Software does not wear out. It will continue to do the same tasks today as it was doing 15 years ago. Many bugs have been found in that time, but if those bugs did not affect the operations 15 years ago, they won't affect the same operations today. There has of course been more malware developed, but that will only affect systems that are vulnerable to malware attacks - dedicated systems that cannot be seen on the Internet and don't get new applications installed won't get infected with malware. Besides which, malware that is being deployed today is far more likely to be targeting more modern OS's anyway.
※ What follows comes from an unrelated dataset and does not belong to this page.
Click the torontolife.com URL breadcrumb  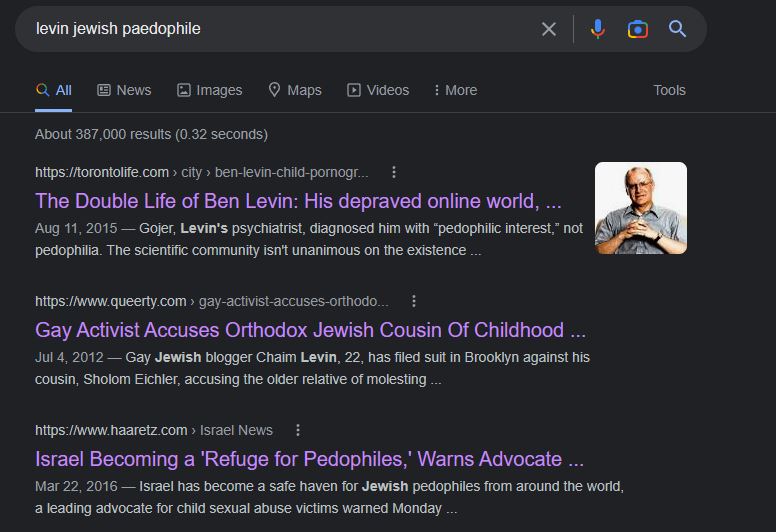pos(201,172)
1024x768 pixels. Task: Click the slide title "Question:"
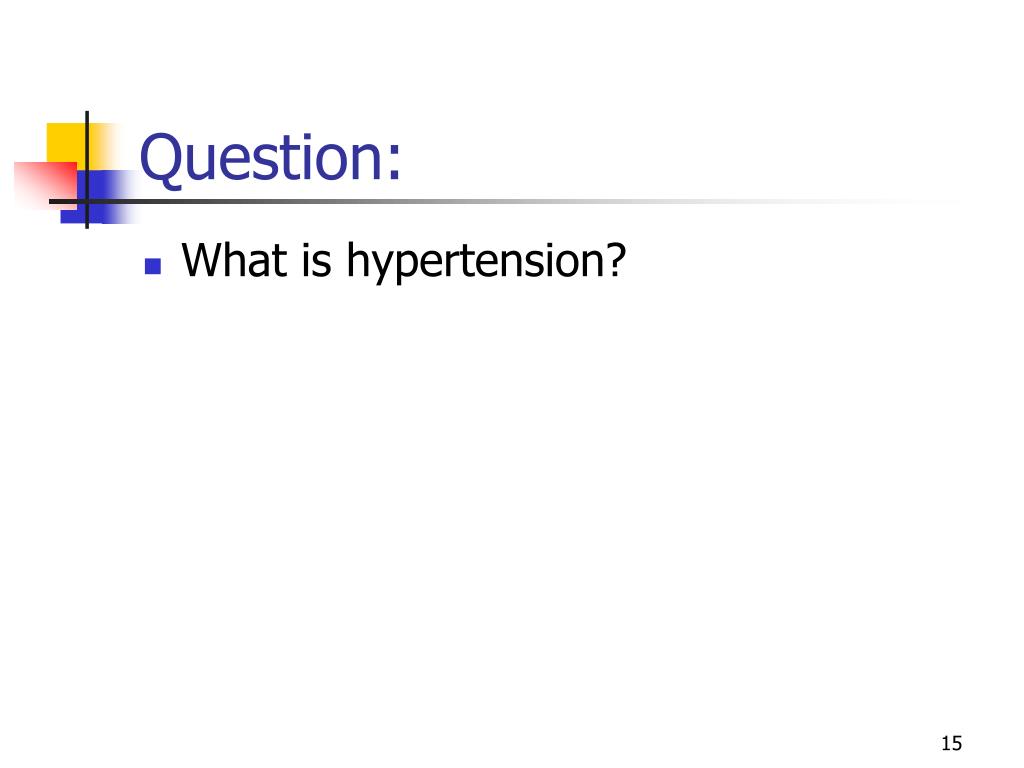click(272, 160)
So yes, it is bad if the PC's in question are directly on the Internet and/or having new stuff installed, but for PC's on a secure closed network or no network that are used only with original dedicated applications, it really doesn't matter how old the OS is. Some of my CNC machines are running the same OS (usually a Unix variant) that they were supplied with 25 years ago, and I have a Windows 3.11 PC I use very occasionally to make changes to old FPGA designs because the CAD software will not run on anything later, and the more modern FPGA CAD applications can't read the original design files (and probably don't support long obsolete Xilinx chips anyway).
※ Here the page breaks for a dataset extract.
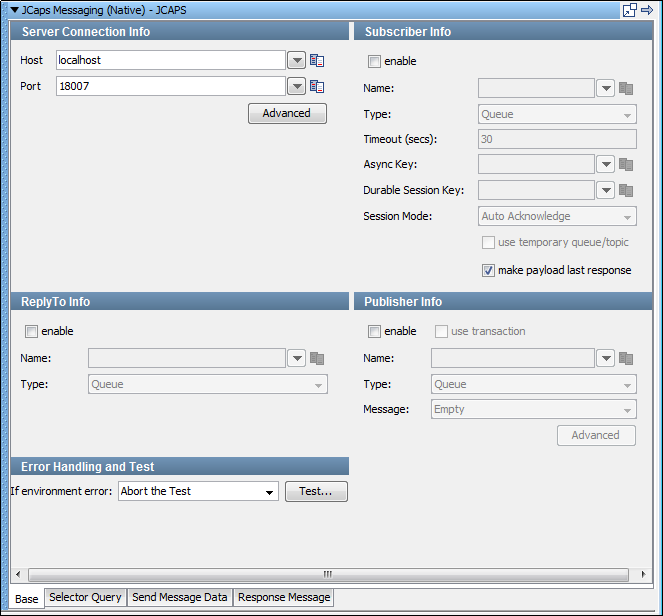Click icon beside ReplyTo Name field
The height and width of the screenshot is (616, 663).
point(317,358)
What would you like to do? Spunk £billions of taxpayer's money on 1) upgrading hardware, 2) buying new OS licences, 3) contracting a software company to re-write all your bespoke applications for the new OS 4) Re-training staff for the inevitable differences in the way it works and 5) compensating for the inevitable delays, bugs and screw-ups?
Sometimes the saying, "If it works, don't fix it" is very relevant.